Paul Krugman, the Nobel Prize winning columnist for the New York Times, thinks that the Eurozone (indeed the EU) should invest more funds in public projects that massively reduce unemployment so that this would stimulate demand – he says the problem (except for Greece) is not profligate Government spending, but lack of demand. Rather than worrying about Government debt, we should address the real challenge: massive unemployment and the economic depression.

Only ideologues and Austerists support the austerity agenda for Europe as a whole. While Greece is a special case (complicated, definitely profligate), it is a serious mistake to turn every challenge in the EU into a Greek tragedy. Spain and Italy have different challenges from Greece – no one size solution fits all. What is needed is imagination and leadership.

And this is what the electors in Greece will be looking for. They will be disappointed. So we can expect confusion to reign for the rest of June.


Thursday, May 31, 2012

Someone Should Listen to Paul Krugman


Mario Draghi, who runs the European Central Bank, made clear yesterday that he now feels the current arrangements for the Eurozone are unsustainable. He called on the leadership of the zone to make clear and unequivocal commitments to either its sustainability or to significant change, while clearly signaling his preference for the latter. He noted that the real battle for the Euro was being fought in Italy and Spain – suggesting he already sees Greece out iof the zone following a default.

At almost the same time, the EU commissioner for economic matters, Olli Rhen, was making similar statements. Suggesting it was time for some serious and focused leadership from his political masters, Rhen said that the single currency’s members needed “a genuine stability culture and a much upgraded common capacity to contain common contagion. This is the case, at least if we want to avoid a disintegration of the Eurozone and if we want it to survive.”

As these words were being uttered, the electrorate in Ireland were being asked to vote in favour or against the fiskalunion compact and its austerity implications for Ireland, with a “yes” vote looking likely.

So an eventful day in Europe.

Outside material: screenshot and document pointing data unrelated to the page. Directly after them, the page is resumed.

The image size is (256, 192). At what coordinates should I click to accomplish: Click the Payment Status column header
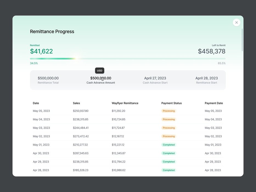pos(171,103)
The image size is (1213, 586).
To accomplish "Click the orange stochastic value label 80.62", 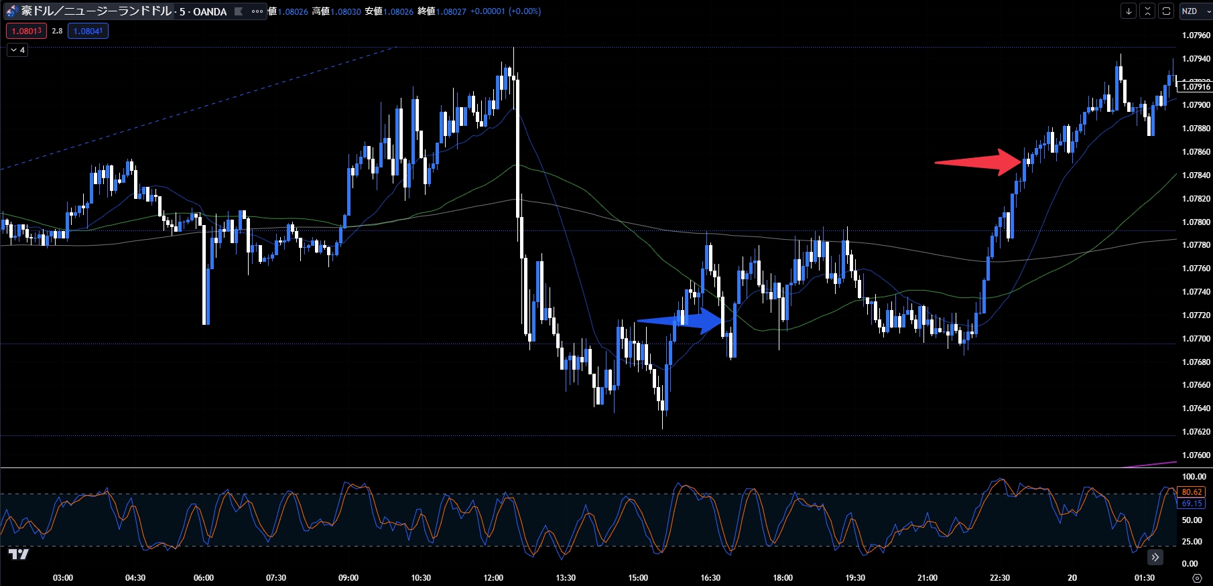I will coord(1192,492).
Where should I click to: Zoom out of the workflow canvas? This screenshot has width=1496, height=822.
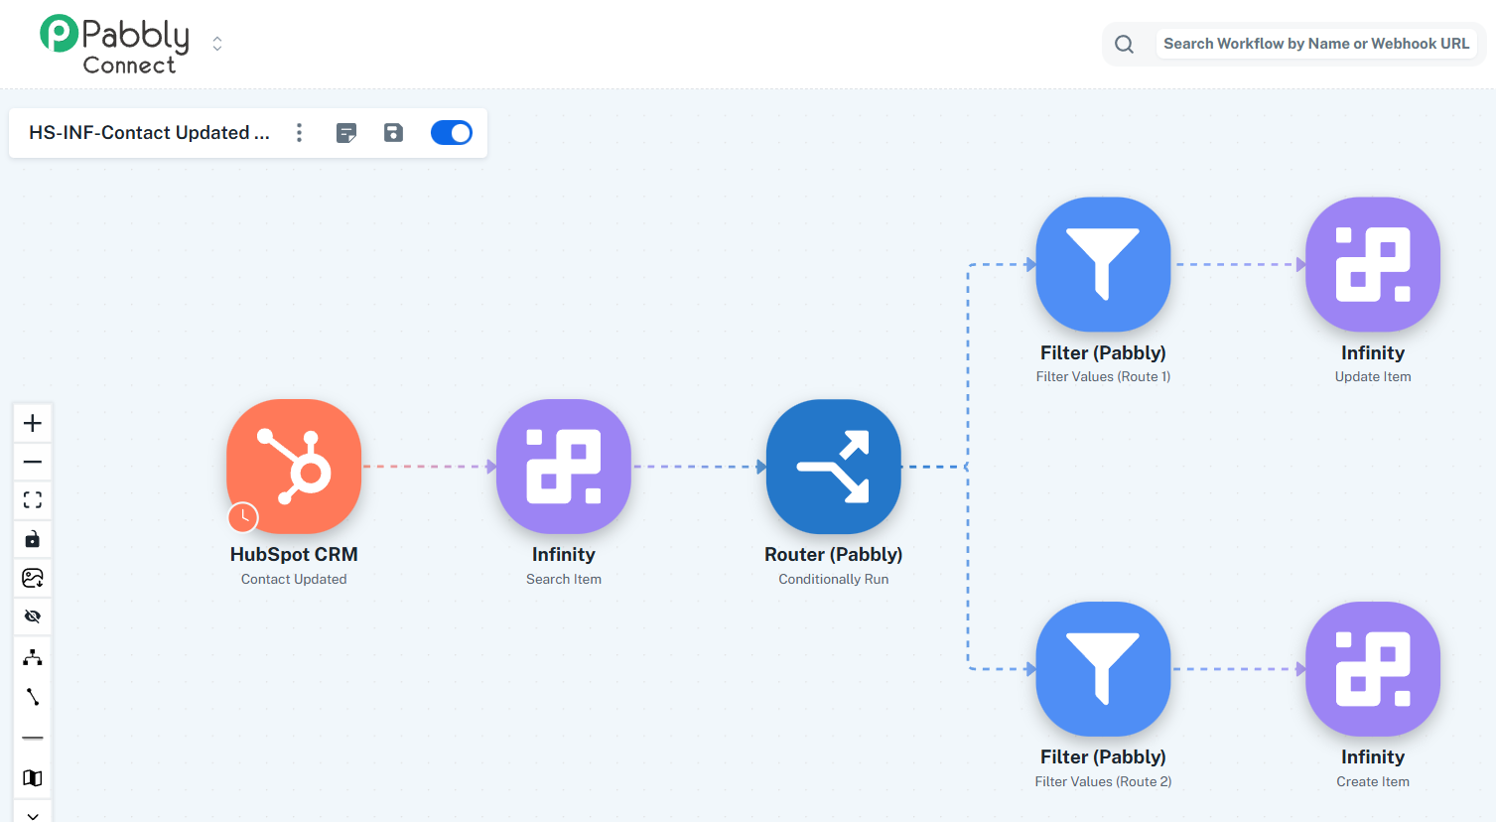(x=33, y=462)
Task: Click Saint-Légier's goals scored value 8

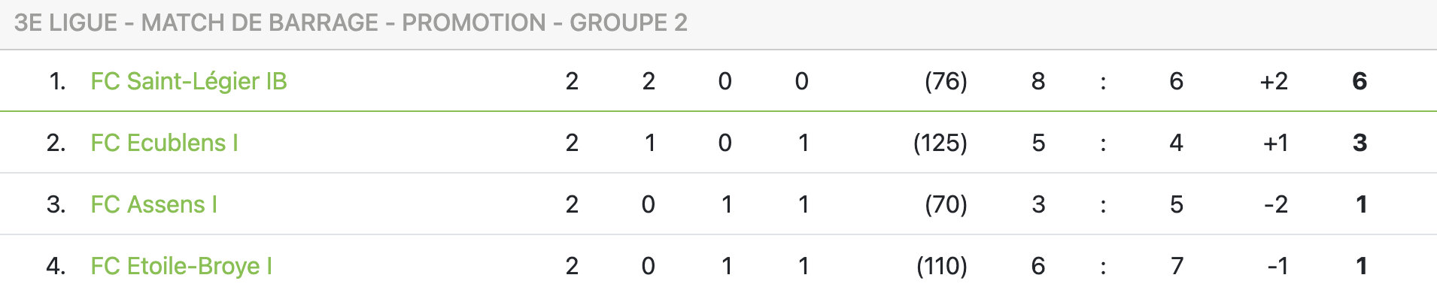Action: pos(1038,81)
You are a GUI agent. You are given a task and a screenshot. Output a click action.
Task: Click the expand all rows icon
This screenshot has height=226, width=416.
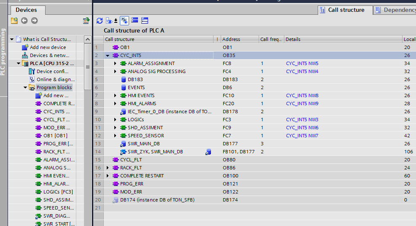pos(135,20)
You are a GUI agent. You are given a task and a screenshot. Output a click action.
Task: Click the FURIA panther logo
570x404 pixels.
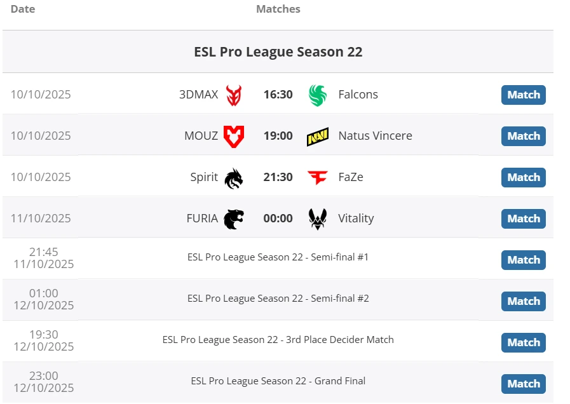pyautogui.click(x=234, y=219)
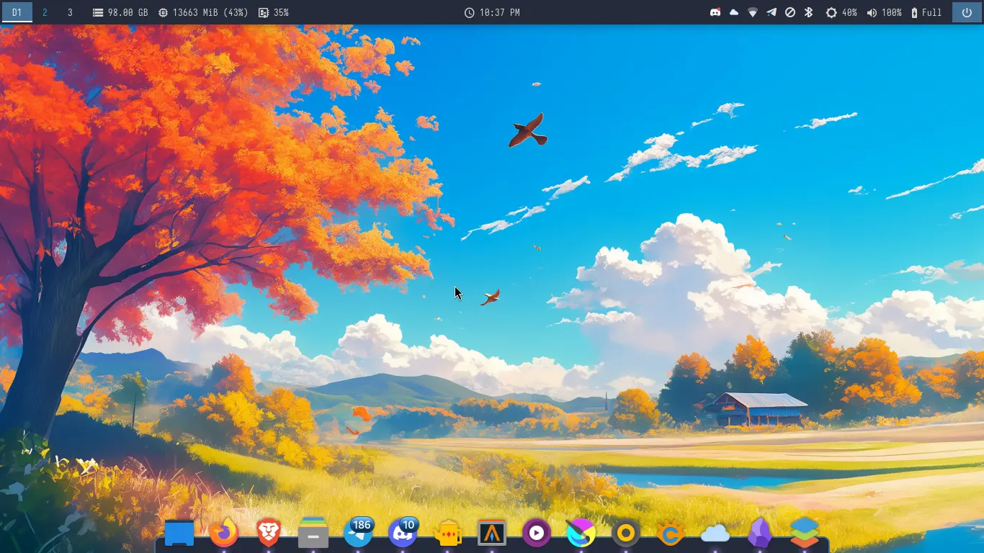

The clock is indeed ticking and the time for a Greek exit and a Spanish and Italian bailout appear imminent. Greece will default and leave the Euro, though some are floating the idea of “defaulting” within the Euro – impossible under all of the agreements Greece has signed and all members of the fiskalunion compact have agreed to. Spain is wandering around in the wilderness of debt financing looking for someone or something to save its ailing banking system and support its government. Italy is reeling from two major earthquakes and the earth shattering silence of its core economy. It’s a mess.

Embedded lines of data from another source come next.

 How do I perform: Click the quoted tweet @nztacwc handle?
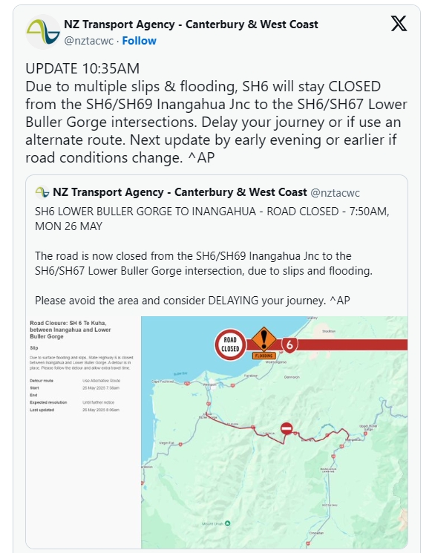(335, 193)
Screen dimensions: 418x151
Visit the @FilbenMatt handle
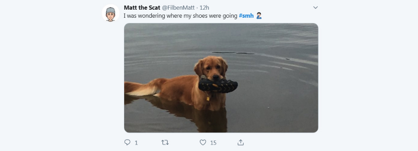(x=178, y=8)
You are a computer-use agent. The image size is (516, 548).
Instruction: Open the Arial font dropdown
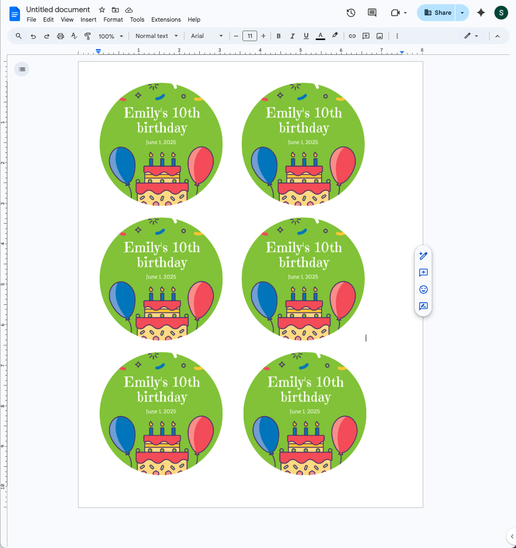point(206,36)
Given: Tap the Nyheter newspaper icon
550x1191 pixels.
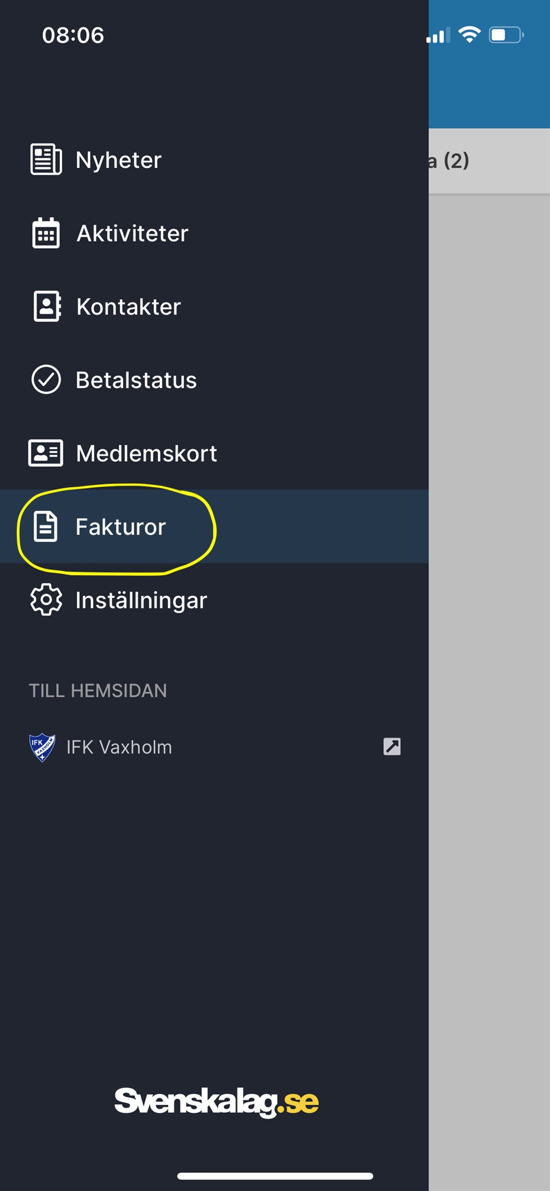Looking at the screenshot, I should 46,160.
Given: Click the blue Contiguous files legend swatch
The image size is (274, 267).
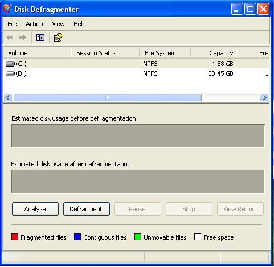Looking at the screenshot, I should pos(77,237).
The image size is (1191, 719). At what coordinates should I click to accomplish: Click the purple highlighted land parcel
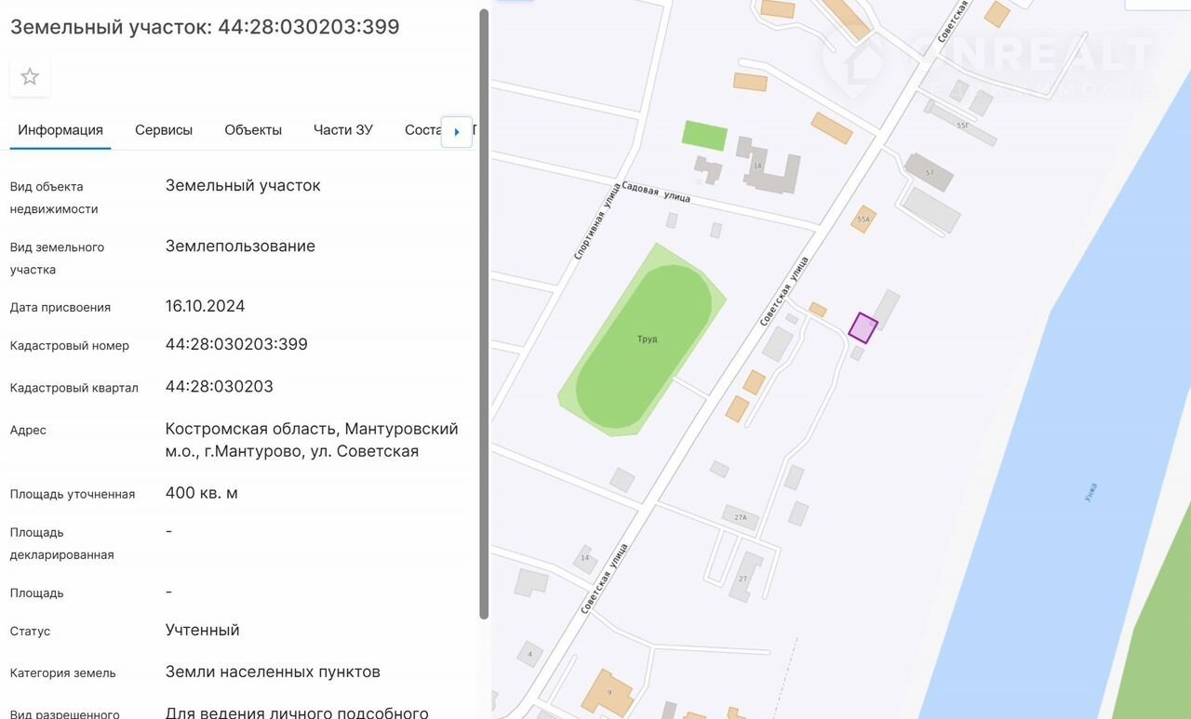pyautogui.click(x=863, y=328)
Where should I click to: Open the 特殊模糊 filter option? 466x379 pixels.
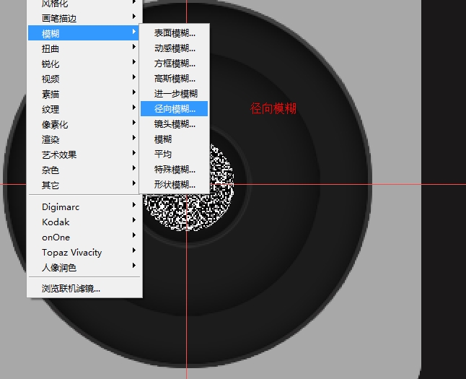[175, 170]
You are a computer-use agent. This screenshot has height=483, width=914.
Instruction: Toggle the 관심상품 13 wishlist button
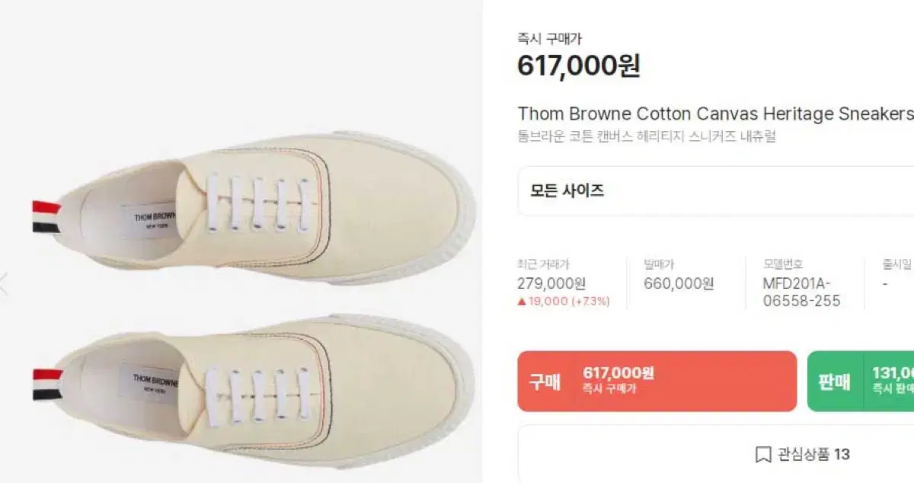click(801, 455)
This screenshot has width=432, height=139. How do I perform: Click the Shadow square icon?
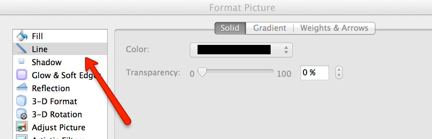22,61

Paul Krugman is in Europe promoting the view that almost everyone who is supporting the Eurozone strategy of austerity has it dead wrong. Austerity is not inspiring business confidence, is not working and is morally wrong. Austerity is leading to a lost generation of young people and the idea that they will all go off and start their own businesses is just pure nonsense (as indeed it is). What is needed, he suggests, is more infrastructure and public spending, modest rise in inflation and the encouragement of risk.

He is getting some serious negative reaction, with most who discuss the issue with him being simply incredulous that a Nobel prize winning economist could be so out of tune with the dominant view. Precisely. This is what thinkers do – challenge orthodoxy. This is why he won the Nobel prize.

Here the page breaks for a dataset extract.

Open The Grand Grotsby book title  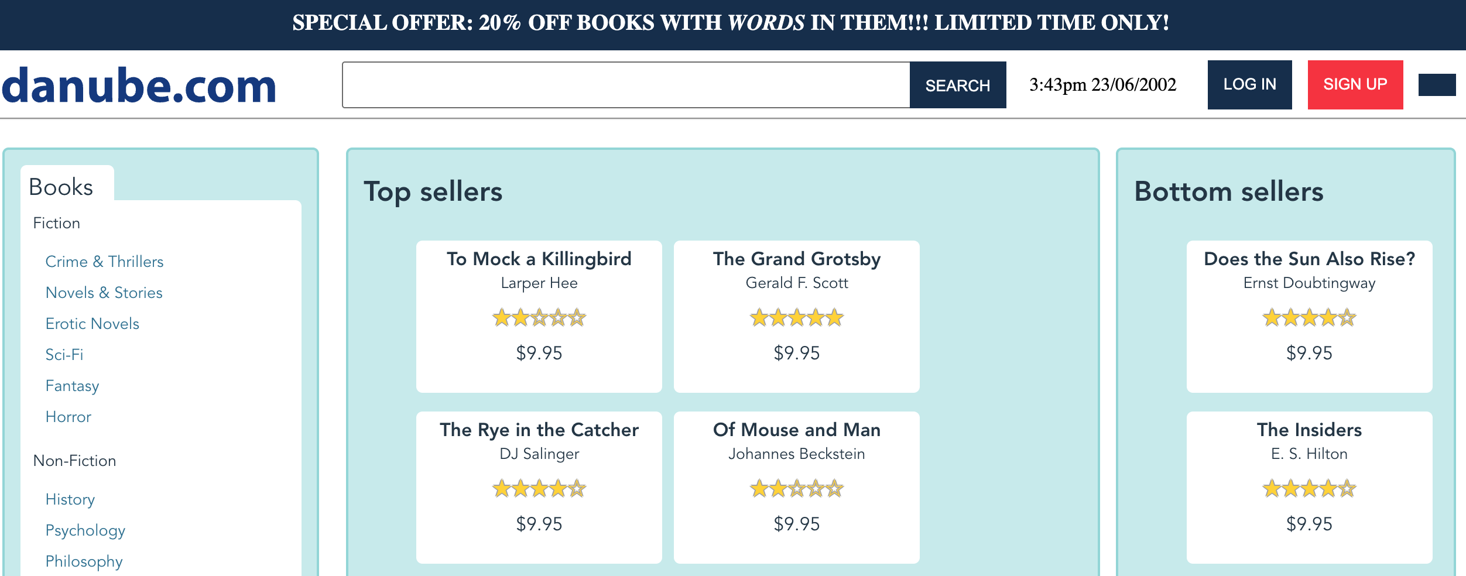[796, 259]
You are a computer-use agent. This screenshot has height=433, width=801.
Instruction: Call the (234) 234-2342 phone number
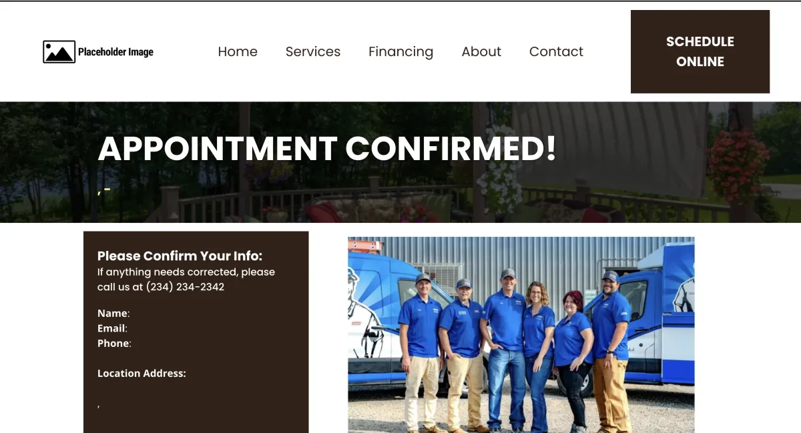pos(185,287)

He does make the point that, once unemployment starts to go down and we see economic growth occurring, then is the time to reduce public spending and lower debt – but most don’t hear this part.

His suggestion that the current fixation on austerity is actually an ideology not an evidence based strategy also gets people upset. “If a family is in serious debt they must reduce it” say his critics and he responds, politely but firmly, that an economy is very different from a household and we cant see the analogy taking us very far.

But at least he is a willing crusader against wrong-minded and failing economic policies. Someone should listen.